■ **Work request**
Please transcribe the data below in full. Omit any picture you find in it.

Segment Open

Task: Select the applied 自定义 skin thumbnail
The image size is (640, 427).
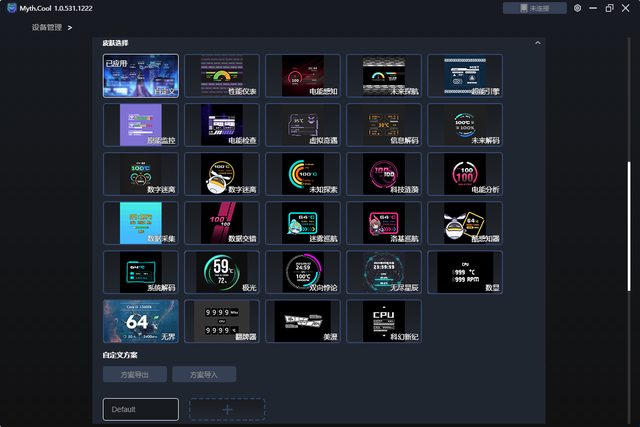Action: coord(140,76)
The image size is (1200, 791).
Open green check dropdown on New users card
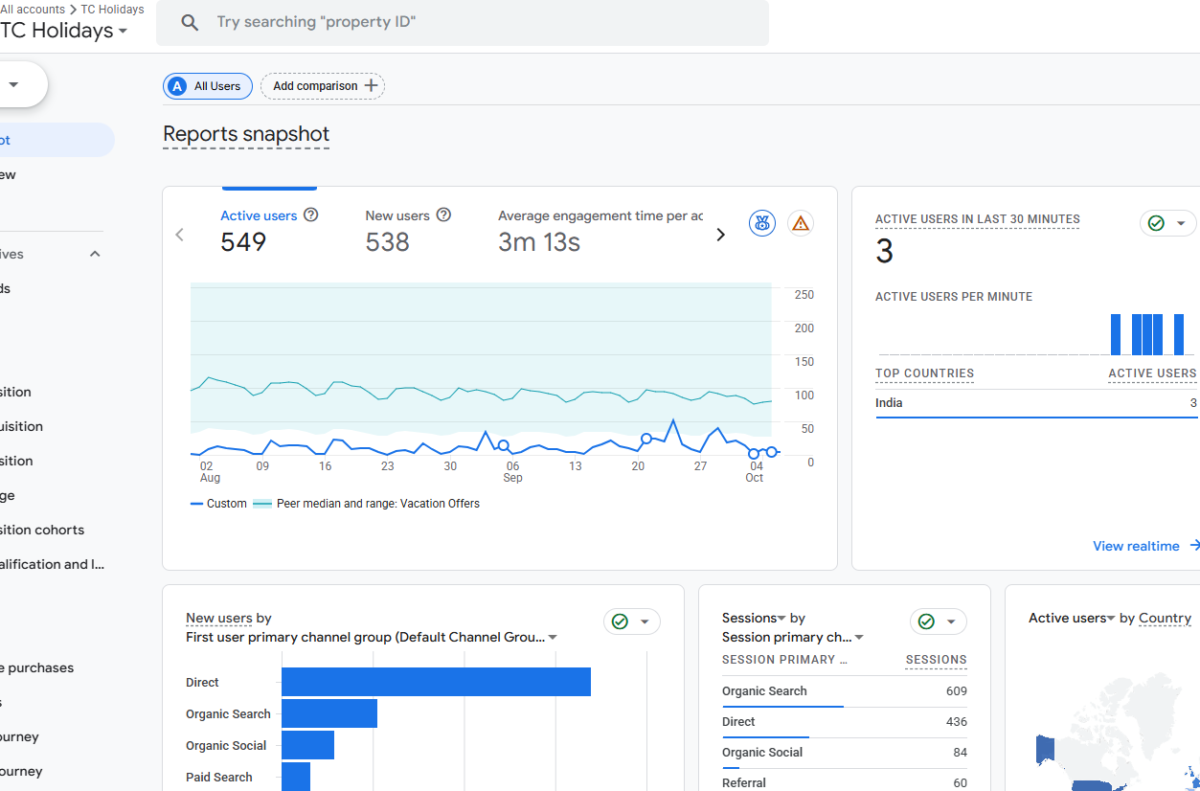(x=632, y=622)
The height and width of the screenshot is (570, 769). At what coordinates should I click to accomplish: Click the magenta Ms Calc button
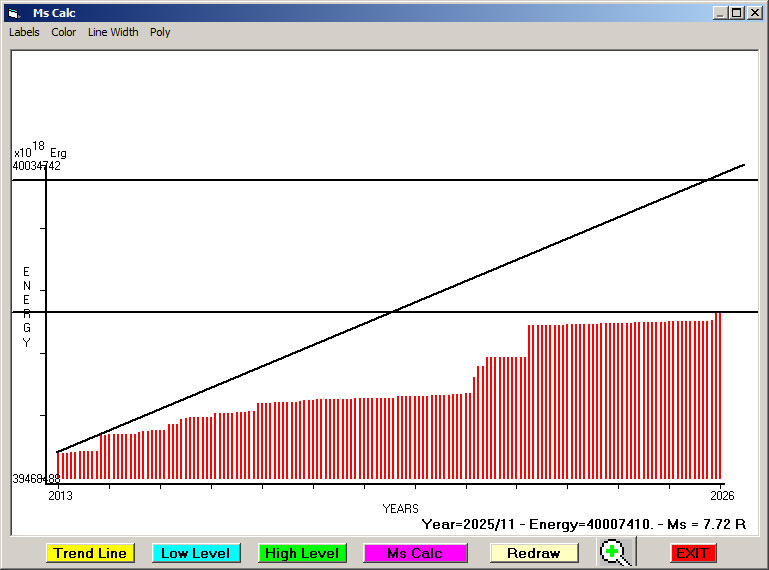415,553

Segment Closed

■ **Solution below**
Task: Select the applied 自定义 skin thumbnail
The image size is (640, 427).
Action: coord(140,76)
The image size is (1200, 791).
Open green check dropdown on New users card
(x=632, y=622)
The height and width of the screenshot is (570, 769). At what coordinates should I click to accomplish: Click the magenta Ms Calc button
415,553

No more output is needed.